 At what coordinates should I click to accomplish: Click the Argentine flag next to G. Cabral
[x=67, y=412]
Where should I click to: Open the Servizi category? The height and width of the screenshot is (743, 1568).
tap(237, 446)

==

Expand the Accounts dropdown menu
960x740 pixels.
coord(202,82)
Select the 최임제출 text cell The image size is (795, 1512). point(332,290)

==

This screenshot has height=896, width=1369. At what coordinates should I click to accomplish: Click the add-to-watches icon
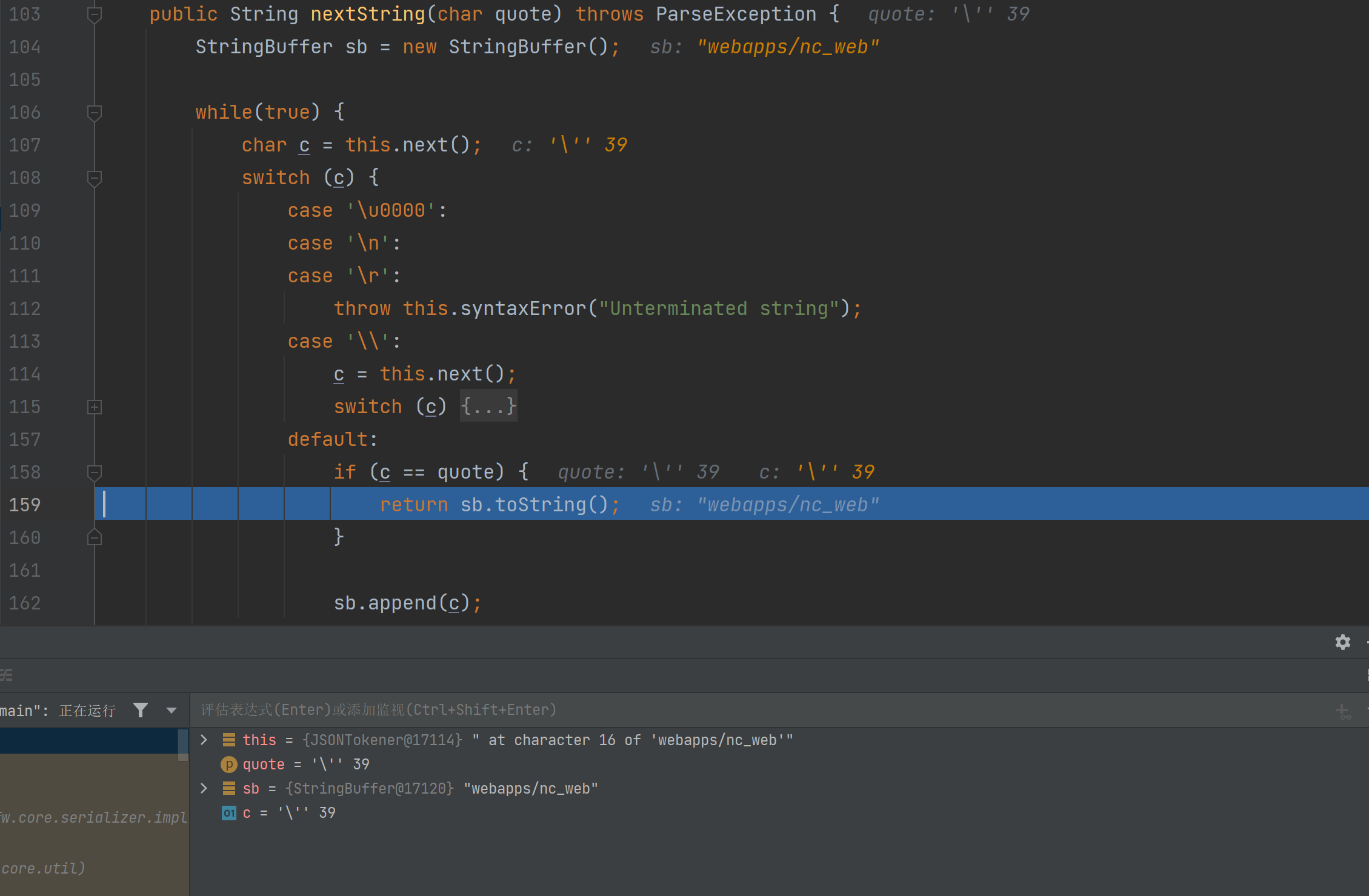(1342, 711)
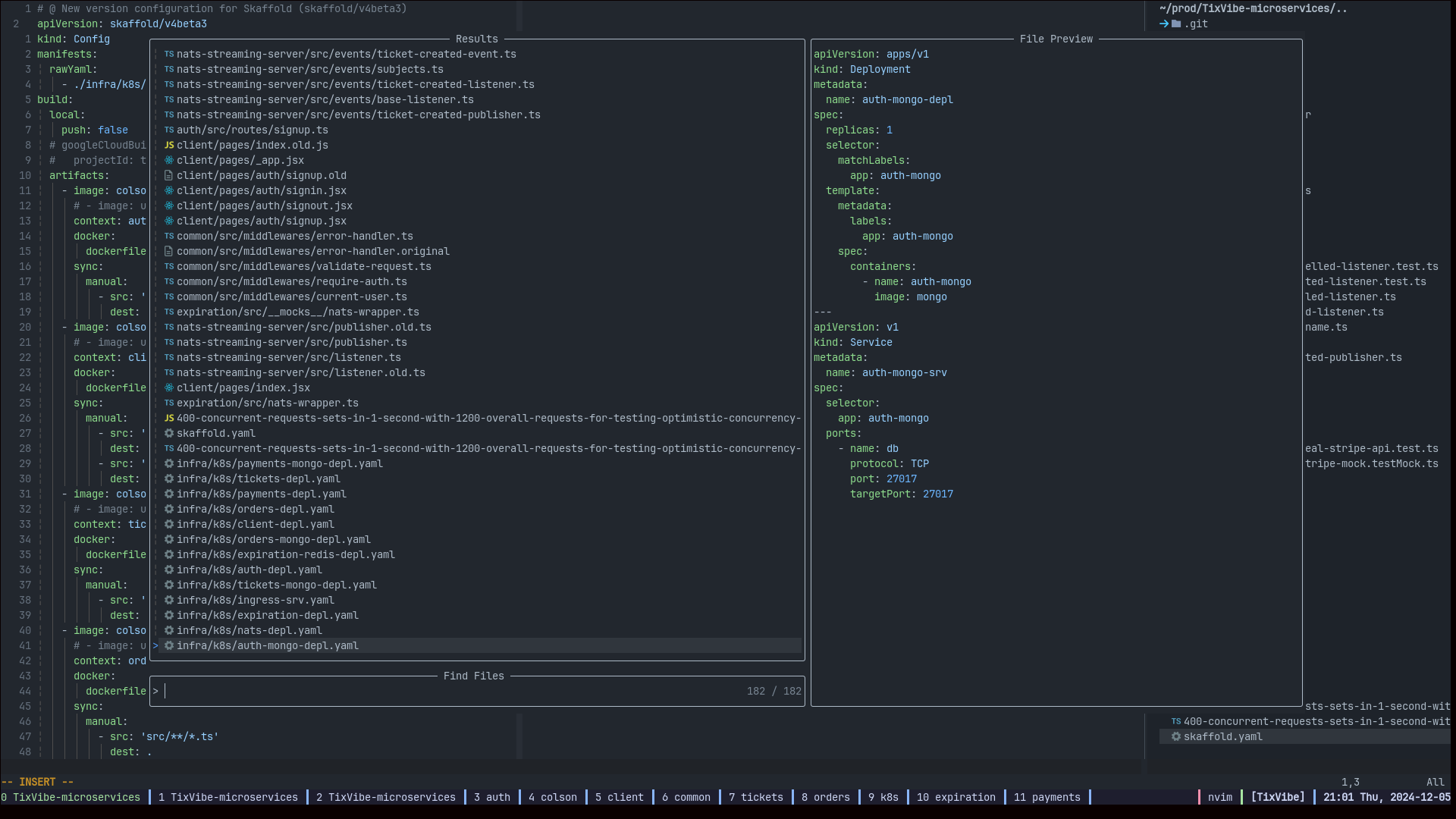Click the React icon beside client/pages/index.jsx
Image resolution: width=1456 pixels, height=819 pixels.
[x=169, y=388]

## Exercise aim
Output the records from the line with "Where should I" to the line with "tap(237, 446)" as a JSON list of strings, one string per line, leaving out blank lines.

## Reply
[
  "Where should I click to: Open the Servizi category? The height and width of the screenshot is (743, 1568).",
  "tap(237, 446)"
]